Systolic BP was measured before (day 0) and after (day 3) feeding mice chow containing losartan (n = 15, green), irbesartan (n = 15, blue) or telmisartan (n = 15, violet) at 2 g drug/kg chow, or normal chow (n = 8, orange) available ad libidum. Compared to mice fed normal chow, mice fed losartan, irbesartan or telmisartan chow had significantly lower BP (p < 10⁻⁴). Box plots show the median (thick line), first and third quatriles (lower and upper box sides), with vertical lines representing 5^th and 95^th percentiles. Data outside the 5^th to 95^th percentiles are shown as individual data points (black symbols).

Fig 4. Change in IOP after treatment with ARBs for 3 and 7 days.

Significant reductions of IOP were found for mice treated with irbesartan (p = 0.016 and 0.013) and telmisartan (p = 0.012 and 0.008) at day 3 and 7, respectively, compared to mice fed normal chow, but not for losartan treated mice. IOP decreased significantly faster for mice treated with irbesartan (p = 0.030) and telmisartan (p = 0.019), compared to mice fed normal chow, while losartan had no significant effect. Symbols and error bars represent mean and 95% confidence intervals; orange: normal chow, green: losartan, blue: irbesartan, purple: telmisartan.
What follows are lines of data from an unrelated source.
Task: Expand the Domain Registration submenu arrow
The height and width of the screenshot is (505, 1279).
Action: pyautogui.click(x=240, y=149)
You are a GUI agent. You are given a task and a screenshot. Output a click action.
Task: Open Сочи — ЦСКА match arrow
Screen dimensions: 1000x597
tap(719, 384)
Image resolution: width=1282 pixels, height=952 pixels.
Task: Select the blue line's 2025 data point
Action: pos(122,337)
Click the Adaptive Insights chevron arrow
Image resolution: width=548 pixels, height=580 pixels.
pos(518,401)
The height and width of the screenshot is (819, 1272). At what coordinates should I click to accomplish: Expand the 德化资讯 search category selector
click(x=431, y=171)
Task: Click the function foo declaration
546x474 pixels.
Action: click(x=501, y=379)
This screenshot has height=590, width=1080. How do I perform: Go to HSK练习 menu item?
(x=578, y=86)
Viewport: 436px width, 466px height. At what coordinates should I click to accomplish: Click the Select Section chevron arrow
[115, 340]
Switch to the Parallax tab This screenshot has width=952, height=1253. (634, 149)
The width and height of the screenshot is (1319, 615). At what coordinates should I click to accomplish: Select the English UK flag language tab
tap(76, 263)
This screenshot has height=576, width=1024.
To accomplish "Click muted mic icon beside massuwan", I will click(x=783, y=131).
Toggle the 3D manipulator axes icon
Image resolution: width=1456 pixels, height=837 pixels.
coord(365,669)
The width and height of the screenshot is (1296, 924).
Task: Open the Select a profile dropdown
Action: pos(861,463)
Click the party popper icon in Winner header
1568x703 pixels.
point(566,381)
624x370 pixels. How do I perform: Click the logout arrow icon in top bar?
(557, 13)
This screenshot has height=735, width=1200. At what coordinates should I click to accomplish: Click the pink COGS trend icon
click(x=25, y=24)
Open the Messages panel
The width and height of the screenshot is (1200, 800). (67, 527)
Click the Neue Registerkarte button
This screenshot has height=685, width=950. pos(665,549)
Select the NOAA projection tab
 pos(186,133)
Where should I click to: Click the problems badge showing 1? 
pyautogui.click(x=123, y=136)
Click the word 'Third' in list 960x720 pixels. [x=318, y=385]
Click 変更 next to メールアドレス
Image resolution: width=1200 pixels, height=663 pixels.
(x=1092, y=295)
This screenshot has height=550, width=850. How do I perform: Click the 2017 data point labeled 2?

Data are from 14–17 mice/treatment for days 0 and 3 and 10 mice/treatment for day 7. Median IOP values for day 0 were 17.2, 16.9, 17.0 and 16.7 for normal, losartan, irbesartan and telmisartan-treated mice, respectively.

Fig 5. Reduced TGFβ signal transduction in the RGC layer of ARB-treated mice.

(A) Representative immunostaining for pSmad2 (red, left column) and DAPI-staining of cell nuclei (blue, middle column) shows nuclear pSmad2 in overlay images (pink, right column). Pattern indicates constitutive TGFβ signal transduction in the inner nuclear and RGC layers of mice fed normal chow (upper row) that is reduced in mice fed ARB-containing chows (lower three rows), most strongly by telmisartan (lower row). IgG negative control (B) shows lack of non-specific staining. Quantification of pSmad2 fluorescence (red) in the RGC layer (C) shows statistically significant reduction in telmisartan-treated mice, with a 70% reduction compared to normal fed mice (p = 0.034). Results are from duplicate experiments from one eye of each individual mouse; n = 4 for normal, irbesartan and telmisartan; n = 3 for losartan. Symbols represent the average pSmad2 red fluorescence for each mouse with mean/SD for each treatment shown in (C). Retinal layers are indicated (upper right panel, A): RGC = RGC layer; IPL = inner plexiform layer; INL = inner nuclear layer. Scale bars = 50 μm.